Saved entries:
Segment Open
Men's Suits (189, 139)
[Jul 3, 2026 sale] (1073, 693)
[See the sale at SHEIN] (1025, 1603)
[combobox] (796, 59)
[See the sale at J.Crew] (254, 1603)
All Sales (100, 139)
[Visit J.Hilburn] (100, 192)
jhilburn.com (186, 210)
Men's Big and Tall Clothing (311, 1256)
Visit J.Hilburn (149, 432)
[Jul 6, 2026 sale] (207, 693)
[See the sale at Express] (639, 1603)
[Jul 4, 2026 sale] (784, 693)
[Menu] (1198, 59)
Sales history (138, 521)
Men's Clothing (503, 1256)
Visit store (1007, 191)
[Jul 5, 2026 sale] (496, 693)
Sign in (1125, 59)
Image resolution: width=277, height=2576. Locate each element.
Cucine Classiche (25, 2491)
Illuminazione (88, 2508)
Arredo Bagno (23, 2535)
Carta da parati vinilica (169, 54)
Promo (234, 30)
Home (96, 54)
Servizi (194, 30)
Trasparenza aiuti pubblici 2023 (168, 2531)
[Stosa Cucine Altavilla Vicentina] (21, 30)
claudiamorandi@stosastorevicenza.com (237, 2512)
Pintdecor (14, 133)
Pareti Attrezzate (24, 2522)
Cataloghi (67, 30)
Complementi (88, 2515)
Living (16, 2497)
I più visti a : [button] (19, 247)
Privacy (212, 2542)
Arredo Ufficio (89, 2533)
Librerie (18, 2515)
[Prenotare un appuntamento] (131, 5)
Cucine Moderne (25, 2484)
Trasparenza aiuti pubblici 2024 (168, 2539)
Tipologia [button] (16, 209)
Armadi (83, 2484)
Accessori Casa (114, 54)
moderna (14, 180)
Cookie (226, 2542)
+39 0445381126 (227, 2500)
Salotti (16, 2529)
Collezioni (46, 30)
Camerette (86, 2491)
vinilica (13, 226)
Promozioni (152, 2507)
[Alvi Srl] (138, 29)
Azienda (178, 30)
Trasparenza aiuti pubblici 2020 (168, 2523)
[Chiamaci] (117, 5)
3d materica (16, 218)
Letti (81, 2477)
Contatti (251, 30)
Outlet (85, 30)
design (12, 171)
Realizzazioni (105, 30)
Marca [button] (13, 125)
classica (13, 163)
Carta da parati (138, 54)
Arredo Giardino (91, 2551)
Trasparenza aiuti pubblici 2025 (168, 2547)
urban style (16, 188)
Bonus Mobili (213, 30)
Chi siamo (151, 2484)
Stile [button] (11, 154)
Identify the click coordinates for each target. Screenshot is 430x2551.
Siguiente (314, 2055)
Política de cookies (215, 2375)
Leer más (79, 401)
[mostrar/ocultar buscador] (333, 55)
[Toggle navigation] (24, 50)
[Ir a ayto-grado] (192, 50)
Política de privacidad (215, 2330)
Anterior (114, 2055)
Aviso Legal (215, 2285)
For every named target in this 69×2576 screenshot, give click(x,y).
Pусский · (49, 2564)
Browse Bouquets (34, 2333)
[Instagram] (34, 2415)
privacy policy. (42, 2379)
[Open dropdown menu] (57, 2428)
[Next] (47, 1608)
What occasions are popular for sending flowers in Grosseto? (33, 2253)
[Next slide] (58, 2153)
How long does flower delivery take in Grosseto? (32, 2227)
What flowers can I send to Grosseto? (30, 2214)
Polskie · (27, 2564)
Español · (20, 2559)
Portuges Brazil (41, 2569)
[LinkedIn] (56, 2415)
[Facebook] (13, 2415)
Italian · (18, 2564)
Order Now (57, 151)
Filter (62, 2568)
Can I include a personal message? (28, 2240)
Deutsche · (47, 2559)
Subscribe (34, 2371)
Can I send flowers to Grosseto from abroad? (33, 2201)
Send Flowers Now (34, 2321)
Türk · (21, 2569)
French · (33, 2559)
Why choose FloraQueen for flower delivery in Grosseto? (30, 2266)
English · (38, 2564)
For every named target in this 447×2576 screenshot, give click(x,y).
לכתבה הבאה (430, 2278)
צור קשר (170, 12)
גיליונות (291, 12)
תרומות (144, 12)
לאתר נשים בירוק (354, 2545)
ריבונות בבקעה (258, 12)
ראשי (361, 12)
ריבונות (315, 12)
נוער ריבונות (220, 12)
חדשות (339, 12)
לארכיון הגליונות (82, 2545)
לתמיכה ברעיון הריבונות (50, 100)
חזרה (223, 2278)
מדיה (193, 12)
Segment Closed
After locating the line that contains "Aviso Legal (215, 2285)", please copy exactly every line from the start of the records through it, and nothing else.

Men's Suits (189, 139)
[Jul 3, 2026 sale] (1073, 693)
[See the sale at SHEIN] (1025, 1603)
[combobox] (796, 59)
[See the sale at J.Crew] (254, 1603)
All Sales (100, 139)
[Visit J.Hilburn] (100, 192)
jhilburn.com (186, 210)
Men's Big and Tall Clothing (311, 1256)
Visit J.Hilburn (149, 432)
[Jul 6, 2026 sale] (207, 693)
[See the sale at Express] (639, 1603)
[Jul 4, 2026 sale] (784, 693)
[Menu] (1198, 59)
Sales history (138, 521)
Men's Clothing (503, 1256)
Visit store (1007, 191)
[Jul 5, 2026 sale] (496, 693)
Sign in (1125, 59)
Image resolution: width=277, height=2576. Locate each element.
Cucine Classiche (25, 2491)
Illuminazione (88, 2508)
Arredo Bagno (23, 2535)
Carta da parati vinilica (169, 54)
Promo (234, 30)
Home (96, 54)
Servizi (194, 30)
Trasparenza aiuti pubblici 2023 (168, 2531)
[Stosa Cucine Altavilla Vicentina] (21, 30)
claudiamorandi@stosastorevicenza.com (237, 2512)
Pintdecor (14, 133)
Pareti Attrezzate (24, 2522)
Cataloghi (67, 30)
Complementi (88, 2515)
Living (16, 2497)
I più visti a : [button] (19, 247)
Privacy (212, 2542)
Arredo Ufficio (89, 2533)
Librerie (18, 2515)
[Prenotare un appuntamento] (131, 5)
Cucine Moderne (25, 2484)
Trasparenza aiuti pubblici 2024 (168, 2539)
Tipologia [button] (16, 209)
Armadi (83, 2484)
Accessori Casa (114, 54)
moderna (14, 180)
Cookie (226, 2542)
+39 0445381126 (227, 2500)
Salotti (16, 2529)
Collezioni (46, 30)
Camerette (86, 2491)
vinilica (13, 226)
Promozioni (152, 2507)
[Alvi Srl] (138, 29)
Azienda (178, 30)
Trasparenza aiuti pubblici 2020 (168, 2523)
[Chiamaci] (117, 5)
3d materica (16, 218)
Letti (81, 2477)
Contatti (251, 30)
Outlet (85, 30)
design (12, 171)
Realizzazioni (105, 30)
Marca [button] (13, 125)
classica (13, 163)
Carta da parati (138, 54)
Arredo Giardino (91, 2551)
Trasparenza aiuti pubblici 2025 (168, 2547)
urban style (16, 188)
Bonus Mobili (213, 30)
Chi siamo (151, 2484)
Stile [button] (11, 154)
Identify the click coordinates for each target. Screenshot is 430x2551.
Siguiente (314, 2055)
Política de cookies (215, 2375)
Leer más (79, 401)
[mostrar/ocultar buscador] (333, 55)
[Toggle navigation] (24, 50)
[Ir a ayto-grado] (192, 50)
Política de privacidad (215, 2330)
Anterior (114, 2055)
Aviso Legal (215, 2285)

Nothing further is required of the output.